Das Besondere an der Untersuchung ist nach Angaben ihrer Macher, dass sie nicht nur Rationalisierungseffekte betrachtet, sondern auch den Faktor Demografie sowie den strukturellen Wandel in vielen Branchen berücksichtigt.
Vor diesem Hintergrund lautet die Quintessenz Studie: Durch Digitalisierung verringert sich der bis 2030 erwartete Engpass von 4,2 Millionen Arbeitskräften in Deutschland um die Hälfte. Deshalb sei Digitalisierung keineswegs ein Jobkiller, sondern sie schaffe einem Mangel Abhilfe. Die Zahl von 4,2 Millionen beruht auf Berechnungen aus einer anderen Untersuchung, die bei Erscheinen der hier besprochenen Digitalisierungsstudie noch nicht veröffentlicht war.
Seriöse Aussagen über 2030 sind unmöglich
Unabhängig davon, wie dieser Wert ermittelt wurde: Die Prognose ist mit großer Vorsicht zu genießen, weil eine seriöse Aussage über die Verhältnisse im Jahre 2030 gar nicht möglich ist.
Arbeitsmarkt ist abhängig von der Politik
Auf den Arbeitsmarkt wirken unzählige Effekte ein, die vor allem von politischen Entscheidungen abhängen.
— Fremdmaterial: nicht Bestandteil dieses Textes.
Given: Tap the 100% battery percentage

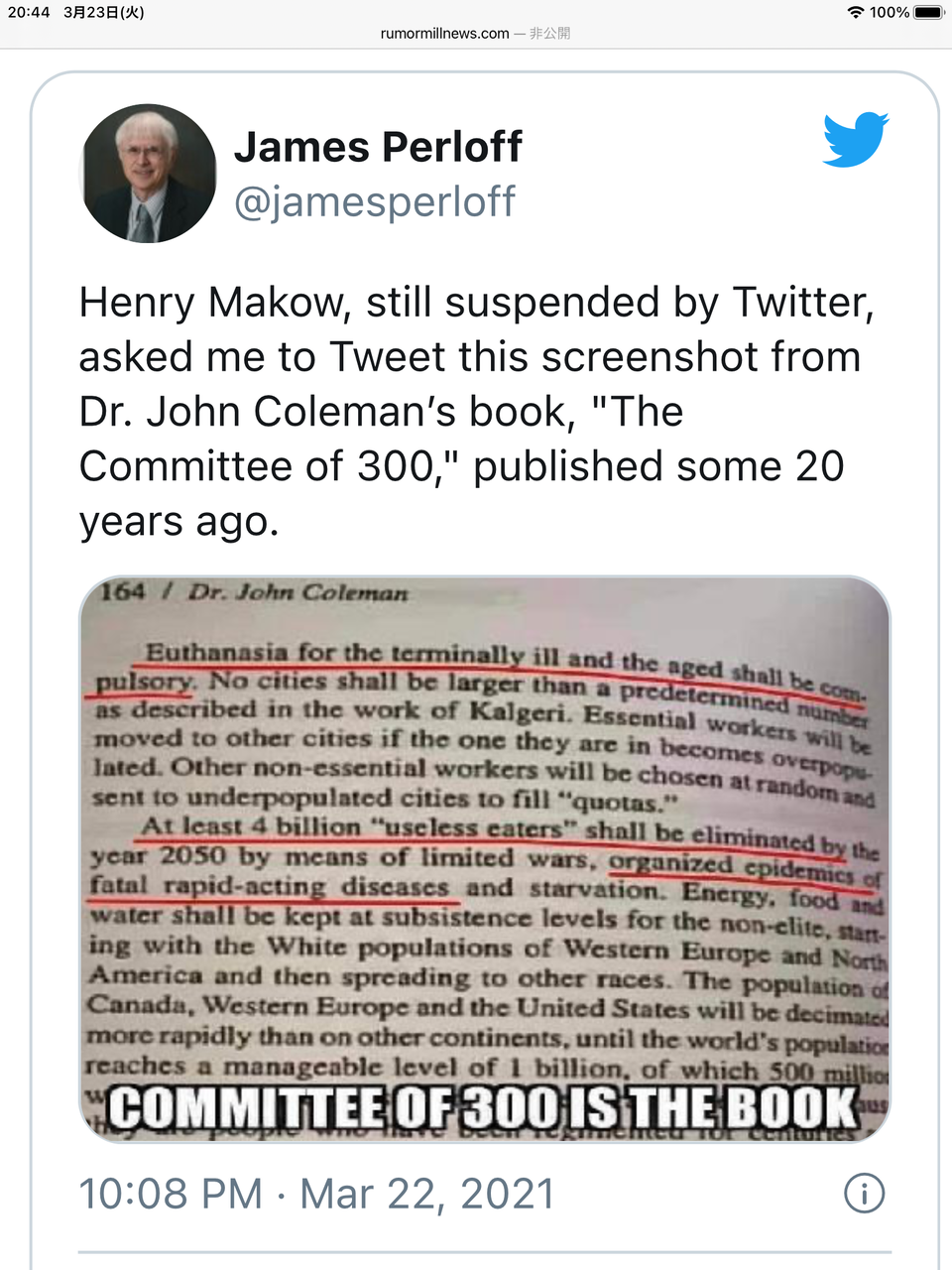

Drei einfache Beispiele sollen das verdeutlichen.
Erstens Erwerbstätigkeit von Frauen: Wenn sich die Politik dazu entschließt - wie schon häufig diskutiert - das Ehegattensplitting zu kappen und ganz abzuschaffen, würden (zwangsläufig) mehr Frauen einer Erwerbsarbeit nachgehen als bisher.
Zweitens Rentenniveau: Sollte das Rentenniveau wie in der Vergangenheit weiter - und vielleicht noch schneller als bisher - sinken, würden mehr alte Menschen neben der Rente auch arbeiten gehen (müssen).
Drittens Zuwanderung: In diesem Bereich wissen wir am allerwenigsten, wie es in den kommenden Jahren weitergeht. In jedem Fall wirkt sich Zuwanderung stark auf den Arbeitsmarkt aus.